▶ [Problem description]:
At the line with "All articles → (59, 2258)", start repeating the data, and continue line by line through the final line, exactly.
++++ Materials provided ++++
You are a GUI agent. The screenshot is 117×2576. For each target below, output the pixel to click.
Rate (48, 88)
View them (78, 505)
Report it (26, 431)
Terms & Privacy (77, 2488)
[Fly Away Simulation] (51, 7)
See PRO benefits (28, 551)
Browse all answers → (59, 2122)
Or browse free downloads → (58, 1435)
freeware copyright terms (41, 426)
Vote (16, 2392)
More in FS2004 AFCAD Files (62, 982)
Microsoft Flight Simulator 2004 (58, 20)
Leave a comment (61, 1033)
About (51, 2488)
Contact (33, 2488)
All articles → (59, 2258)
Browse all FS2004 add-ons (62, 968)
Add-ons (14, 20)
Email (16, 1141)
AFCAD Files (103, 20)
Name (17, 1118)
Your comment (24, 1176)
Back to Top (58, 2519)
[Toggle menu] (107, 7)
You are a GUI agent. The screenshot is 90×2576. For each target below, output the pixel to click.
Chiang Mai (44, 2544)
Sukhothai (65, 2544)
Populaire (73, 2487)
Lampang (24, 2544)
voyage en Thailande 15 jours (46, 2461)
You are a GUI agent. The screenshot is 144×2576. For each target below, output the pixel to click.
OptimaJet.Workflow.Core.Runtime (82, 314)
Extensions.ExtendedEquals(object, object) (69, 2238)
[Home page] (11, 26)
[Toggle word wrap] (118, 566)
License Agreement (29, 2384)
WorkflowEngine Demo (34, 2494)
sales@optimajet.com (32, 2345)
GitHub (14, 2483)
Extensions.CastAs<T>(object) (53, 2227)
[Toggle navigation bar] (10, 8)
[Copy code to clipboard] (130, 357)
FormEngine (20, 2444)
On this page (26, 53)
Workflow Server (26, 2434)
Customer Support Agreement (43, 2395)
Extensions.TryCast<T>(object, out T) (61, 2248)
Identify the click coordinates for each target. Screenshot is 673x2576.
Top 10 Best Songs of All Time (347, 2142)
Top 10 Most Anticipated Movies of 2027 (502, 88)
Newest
++++
▶ [Result for this task]:
All articles → (59, 2258)
Browse all FS2004 add-ons (62, 968)
Add-ons (14, 20)
Email (16, 1141)
AFCAD Files (103, 20)
Name (17, 1118)
Your comment (24, 1176)
Back to Top (58, 2519)
[Toggle menu] (107, 7)
You are a GUI agent. The screenshot is 90×2576. For each target below, output the pixel to click.
Chiang Mai (44, 2544)
Sukhothai (65, 2544)
Populaire (73, 2487)
Lampang (24, 2544)
voyage en Thailande 15 jours (46, 2461)
You are a GUI agent. The screenshot is 144×2576. For each target below, output the pixel to click.
OptimaJet.Workflow.Core.Runtime (82, 314)
Extensions.ExtendedEquals(object, object) (69, 2238)
[Home page] (11, 26)
[Toggle word wrap] (118, 566)
License Agreement (29, 2384)
WorkflowEngine Demo (34, 2494)
sales@optimajet.com (32, 2345)
GitHub (14, 2483)
Extensions.CastAs<T>(object) (53, 2227)
[Toggle navigation bar] (10, 8)
[Copy code to clipboard] (130, 357)
FormEngine (20, 2444)
On this page (26, 53)
Workflow Server (26, 2434)
Customer Support Agreement (43, 2395)
Extensions.TryCast<T>(object, out T) (61, 2248)
Identify the click coordinates for each target. Screenshot is 673x2576.
Top 10 Best Songs of All Time (347, 2142)
Top 10 Most Anticipated Movies of 2027 (502, 88)
Newest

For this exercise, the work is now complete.